The Operations Manager will be responsible for ensuring that the training and education provided is matched to the requirements and role of the clinician concerned. This will be based on the job description and clinical profile of the role. The training will be delivered to ensure competency in areas of DNAR procedures. The induction process will ensure that training is made available to all staff involved in resuscitation and DNAR procedures and that they will reflect any changes or developments in clinical practice with notifications and annual refreshers.
The Medical Director will be responsible for the monitoring and implementation of any national changes to clinical practice, e.g. National Institute for Health and Clinical Excellence or JRCALC. This will be undertaken by the Manager responsible for Clinical Governance within Coast Medic.
All staff are responsible for ensuring they are competent in the latest DNAR, ADRT, advance directives and ROLE procedures as part of their continued professional development (CPD).

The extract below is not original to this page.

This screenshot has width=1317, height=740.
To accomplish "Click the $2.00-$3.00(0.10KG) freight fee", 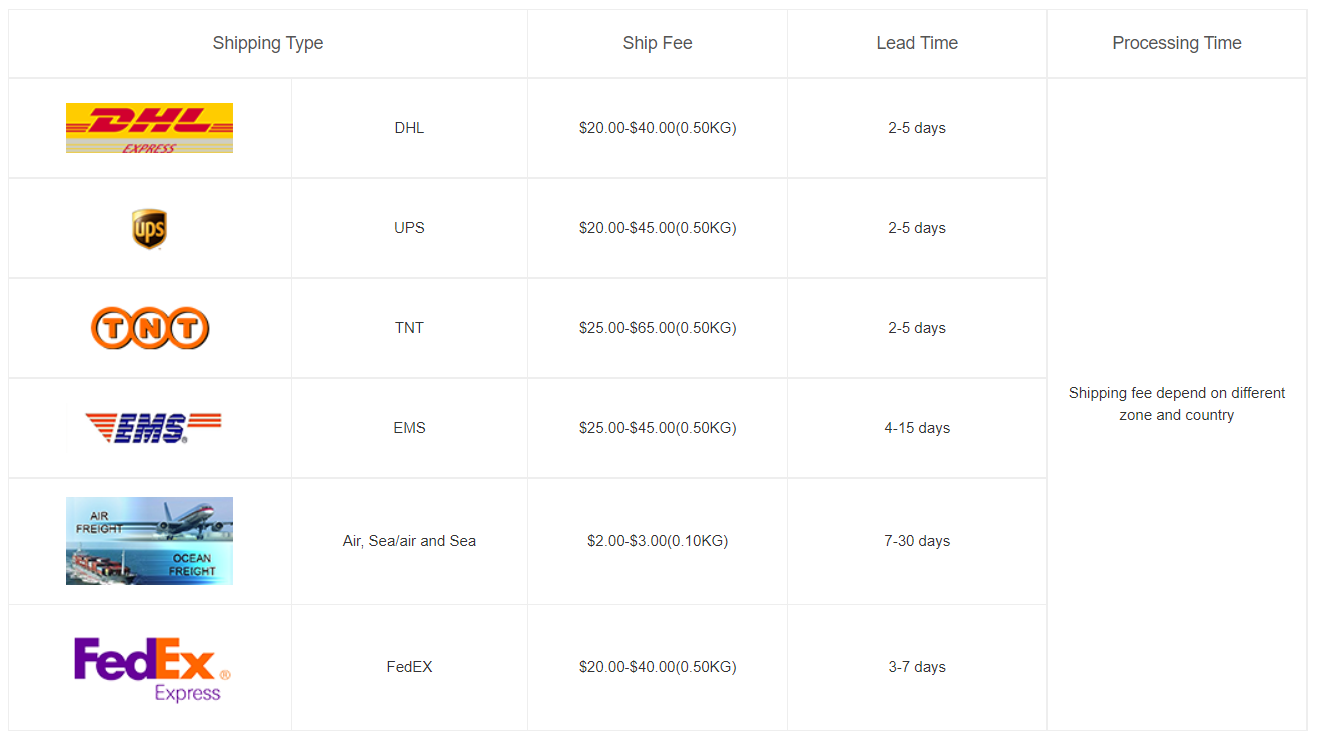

The Operations manager will be responsible for maintaining up to date training records for all staff in relation to DNAR procedures. All staff will be responsible to ensuring they are competent and up to date with regard to DNAR procedures.
7. Competence
All ambulance clinicians must be trained in current DNAR and ROLE procedures as per JRCALC and Coast Medic guidelines.
All staff will follow the current Consent and Capacity policy in relation to DNAR and ADRT orders.
8. Monitoring
This policy will be monitored by the following methods;
All clinicians are required to ensure that they participate in training on DNAR procedures as part of their continued professional development (CPD). The CPD profiles of staff will be monitored by the Operations Manager
Any incidents, complaints or feedback regarding DNAR will be reported via the normal incident reporting mechanisms to the Incident reporting systems in place.
9. Audit and Review
The policy will be reviewed on an bi-annual basis by the Medical Director and amended accordingly if required.
Any such incidents will be monitored in accordance with the Incident Reporting Procedure
10. References
JRCALC UK Ambulance Service Clinical Practice Guidelines 2018
11. Appendix A: Who can be the responsible clinician?
“The overall responsibility of implementing a DNAR rests with the most senior clinician in charge of the patient’s care. It could be a General Practitioner, a Consultant, a Registrar or suitably experienced nurse. They should always be prepared to discuss the DNAR for the patient with other health professionals involved in the patient’s care.”
12. Appendix B: JRCALC Recognition of Life Extinct Guideline 2018 – DNAR extract.
Ambulance clinicians should initiate resuscitation unless:
A formal DNAR order is in place, either written and handed to the ambulance crew or verbally received and recorded by Ambulance Control from the patient’s attendant requesting the ambulance providing that:
The order is seen and corroborated by the ambulance crew on arrival
The decision to resuscitate relates to the condition for which the DNAR order is in force: resuscitation should not be withheld for coincidental conditions.